Moreover, secure messaging services are being increasingly sought after by younger patients, according to a Technology Advice survey. Specifically, 35 percent of surveyed 25 to 34-year-olds reported that secure messaging services offered outside of office hours was a desired service.
The survey also found that online appointment scheduling, online bill pay functionality, and online test results are all top priorities for patients.
In terms of Insight’s fourth point, discussing secure endpoints and network security, that has also seemingly proved true. HealthITSecurity.com contributor Rob Bathurst explained in a recent article that over time, there is an increasing need for more IT systems within healthcare. This has led to “more systems being put in place without the security maturity other industries have developed to manage those rapidly expanding support systems.”

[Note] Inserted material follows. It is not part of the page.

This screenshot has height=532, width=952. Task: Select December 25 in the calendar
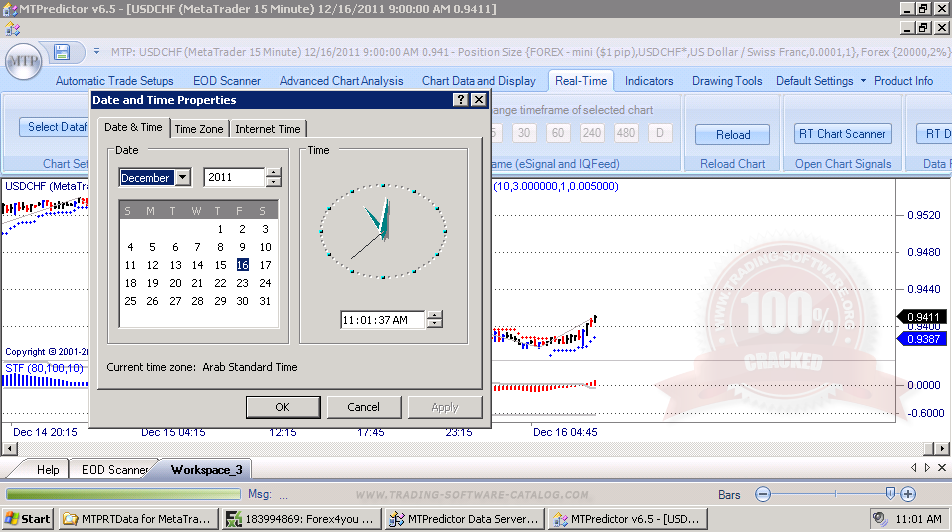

“Endpoint technologies should include malware detection and execution prevention, full hard disk encryption, and centralized asset control,” wrote Bathurst. “Network technologies will include security and event monitoring with monitoring in each network segment or area, centralized logging, firewalls controlling the separation of critical network segments, and encrypted communication links.”
Finally, flexible deployment is also an important issue for healthcare organizations. According to Insight, “[p]roviders should ensure that mobile security solutions can be deployed both for on-premise infrastructure and cloud environments.”
Mobile security concerns should not deter healthcare organizations from implementing necessary solutions. Being able to incorporate mobile options that keep information secure on and off-site are critical tools. For example, a Spok survey found that healthcare BYOD use is declining due to health data security concerns. Specifically, 81 percent of those who do not have a BYOD policy in place said that it’s primarily due to the importance of health data security.
“Looking to the future, leaders are seeking broader solutions to facilitate better transfer of information for comprehensive workflow improvements and optimal patient care throughout the hospital facility,” the survey explained. “BYOD is a small piece of a much larger puzzle that is taking time for many institutions to frame and fill in the pieces.”
Overall, there are numerous aspects of healthcare mobile security for organizations to consider. However, with more providers looking for ways to securely use tablets and smartphones, it is no longer an issue that covered entities can easily ignore. But by taking the time to consider HIPAA regulations and how different technologies could fit into a facility’s daily operations, the right healthcare mobile security options can be found.